Now he faces a battle for control of the board.
“While there is no guarantee that Arkhouse’s nominations to Macy’s board will be accepted by investors, the move puts further pressure on Macy’s management to set out a clearer vision for the company,” GlobalData Managing Director Neil Saunders said in emailed comments. “In theory this is something new CEO, Tony Spring, should be working on – but it is now a matter of urgency that he provides a compelling story about how he intends to grow Macy’s.”
On Tuesday, Macy’s lamented the whole process, which launched when Arkhouse first offered its bid in December. The move is widely seen as an attempt to capitalize on Macy’s real estate holdings, a familiar scenario that over the years has pushed the likes of Kohl’s, Sears and Macy’s itself, among others, to take action. In this case, investors may be tempted by the idea, given Macy’s persistent weakness as a retailer, according to Saunders.
To some extent the retailer has itself to blame, he also said.
“In our view, Macy’s is right to be concerned about Arkhouse’s intentions, but it did itself no favors by effectively dismissing the bid out of hand without permitting due diligence,” he said.
Macy’s took until January to formally reject the offer, saying then that “the non-binding proposal does not constitute a basis to enter into a non-disclosure agreement or provide any due diligence information to Arkhouse and Brigade.” On Tuesday, Macy’s once again stated that its board had carefully reviewed the Arkhouse-Brigade offer with the help of legal, financial and real estate advisers. The board and its advisers raised concerns about the financing plan, and found the investment firms’ response and their supplemental information lacking.
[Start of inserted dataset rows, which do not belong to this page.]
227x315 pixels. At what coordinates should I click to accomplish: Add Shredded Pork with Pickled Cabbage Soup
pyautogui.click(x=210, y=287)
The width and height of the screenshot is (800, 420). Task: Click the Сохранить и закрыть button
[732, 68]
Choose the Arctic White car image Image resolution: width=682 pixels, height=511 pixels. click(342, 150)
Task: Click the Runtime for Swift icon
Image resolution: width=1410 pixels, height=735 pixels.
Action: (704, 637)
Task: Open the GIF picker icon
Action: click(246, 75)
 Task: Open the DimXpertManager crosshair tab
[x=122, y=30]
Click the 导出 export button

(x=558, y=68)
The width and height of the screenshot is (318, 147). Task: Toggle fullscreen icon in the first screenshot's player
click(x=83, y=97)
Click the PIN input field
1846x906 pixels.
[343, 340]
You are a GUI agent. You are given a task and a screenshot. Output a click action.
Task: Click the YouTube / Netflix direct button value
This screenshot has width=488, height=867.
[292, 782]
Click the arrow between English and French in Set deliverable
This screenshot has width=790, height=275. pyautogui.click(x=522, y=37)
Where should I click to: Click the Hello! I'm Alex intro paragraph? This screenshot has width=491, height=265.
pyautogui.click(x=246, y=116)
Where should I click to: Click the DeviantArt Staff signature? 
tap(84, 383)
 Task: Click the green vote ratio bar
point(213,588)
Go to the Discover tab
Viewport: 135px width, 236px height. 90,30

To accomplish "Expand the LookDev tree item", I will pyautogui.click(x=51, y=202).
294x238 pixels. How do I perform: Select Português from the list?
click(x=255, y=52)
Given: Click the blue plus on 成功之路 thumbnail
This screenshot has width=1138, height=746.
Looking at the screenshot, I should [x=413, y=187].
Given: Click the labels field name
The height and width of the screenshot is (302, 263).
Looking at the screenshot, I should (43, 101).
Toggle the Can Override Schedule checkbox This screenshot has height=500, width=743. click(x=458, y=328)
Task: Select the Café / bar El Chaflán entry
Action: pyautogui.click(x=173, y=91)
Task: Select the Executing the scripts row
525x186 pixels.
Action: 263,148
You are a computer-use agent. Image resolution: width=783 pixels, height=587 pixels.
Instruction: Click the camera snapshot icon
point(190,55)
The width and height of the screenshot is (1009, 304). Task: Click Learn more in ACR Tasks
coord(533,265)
“Ultimately, the Board determined that the proposal was not actionable and lacked compelling value,” Macy’s said on Tuesday.
“Arkhouse and Brigade have yet to provide any financing details that would enhance the actionability of their proposal despite multiple opportunities to do so, and instead of attempting a constructive dialogue, Arkhouse has chosen to launch a proxy contest,” Macy’s also said.
Despite its resistance to Arkhouse’s overtures, Macy’s will be forced to take up the nominations and said its nominating and corporate governance committee would evaluate the candidates.
“Arkhouse’s decision to launch a proxy fight for Macy’s is a sign that the investment firm has no intention of quietly accepting Macy’s rejection of its initial offer,” Saunders said.
Macy’s Inc. runs flagship Macy’s, Bloomingdale’s, which Spring helmed for nearly 40 years, as well as off-price Backstage and beauty retailer Bluemercury.